We can see this a little more quantitatively by plotting the (magnitude) of the unsorted and sorted weights (for my face), just by their indices. The sorted one is necessarily always decreasing, but the unsorted one is a little “out of order”, in the sense that some PCs have larger weights than ones with smaller indices. Still, it’s like…90% the same.

I’ve plotted it from only 0-200 PCs, because they look really similar after that.

Okay, here’s one more funny little thing. When I was coding this, I had a small bug in my code where when I was importing my original face image, it was accidentally turning it sideways. So, when I would calculate the PCs for it, and do the progression thing… it had to form a sideways face out of vertical face components! Of course, given enough of them, it still can, right? It’s just another basis, but whereas the “face basis” for normal faces is the *perfect* set of basis vectors, now it’s probably not that great. So, the progression looked like this:

It’s really weird. You can see the same 0th PC in the N = 0 spot, but then up to about N = 129, it still looks kind of like a vertical face; i.e., you can see the components still. Then, it appears to use what normally might be PCs for forming eyebrows or necks to form my (horizontal) hair! So cool. Interestingly, even with this non optimal basis, it’s still looking pretty good after about N = 300 PCs.

Anyway, lastly I thought it would be fun to do it to my friends’ faces, and see how different our PC magnitude curves are.

I thought that maybe, if I looked at the (original/unsorted by magnitude, so they’re in the same order and thus comparable) PC weights, I could notice differences between peoples’ PC weights that would be visible in the images. Here’s the plot:

Again, I’m only looking at the first 30 PC weights because they get pretty small and all about the same after that, which you can see really starting at about 20. Another thing to point out is that here I’m actually plotting the values of the weights, not their magnitudes, so you’ll notice that there are negative values. If a PC here represents a constant pixel map, and its weight is how much you “scale” that map (multiplying each pixel value), then a negative is simply subtracting the pixel value. You can definitely imagine why this would be necessary for faces. So, a PC pixel map can end up being used for both how it looks and its inverse.

So, the weights are all *pretty* similar. The couple outliers that stuck out to me were at N = 2, where Phil has a significant large negative value when everyone else is pretty close to 0, and at N = 7 when Will has a large negative value, followed a bit by Bobby and Phil, and everyone else is about 0. This gets pretty speculative, but here’s a guess. Looking at the PC for N = 2:

and Phil’s face:

The PC is clearly used for brightness asymmetry, and Phil’s face has that too since his face was lit up a little asymmetrically (maybe. I said it was a guess!).

Looking at N = 7:

and Will:

Now, this is definitely motivated reasoning, but this one might kind of represent “beardiness”, since Will has a pretty thick beard in this case. Looking at the other two people with N = 7 values away from 0, Bobby and Phil:

They *do* both have darker bottom-half faces than anyone else. Orrrrrrrrrr maybe I’m totally wrong.
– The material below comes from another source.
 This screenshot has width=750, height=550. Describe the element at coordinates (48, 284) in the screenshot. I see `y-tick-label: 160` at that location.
Well, we’ve had a dangerous amount of fun here today, so maybe it’s time to say goodbye. One last thing I’m interested in, that maybe I’ll check soon, is: we did a similar thing for the neural net assignment, having it learn faces. It turned out that with the NN we used, with one hidden layer of 25 units, each hidden unit layer represented a pretty distinct feature/pattern of a face, or at least an area. What I’m wondering after this is, how much overlap there is between the PCs and the features learned by a NN on the same set of faces. Would the hidden layers learn almost exactly the top PCs?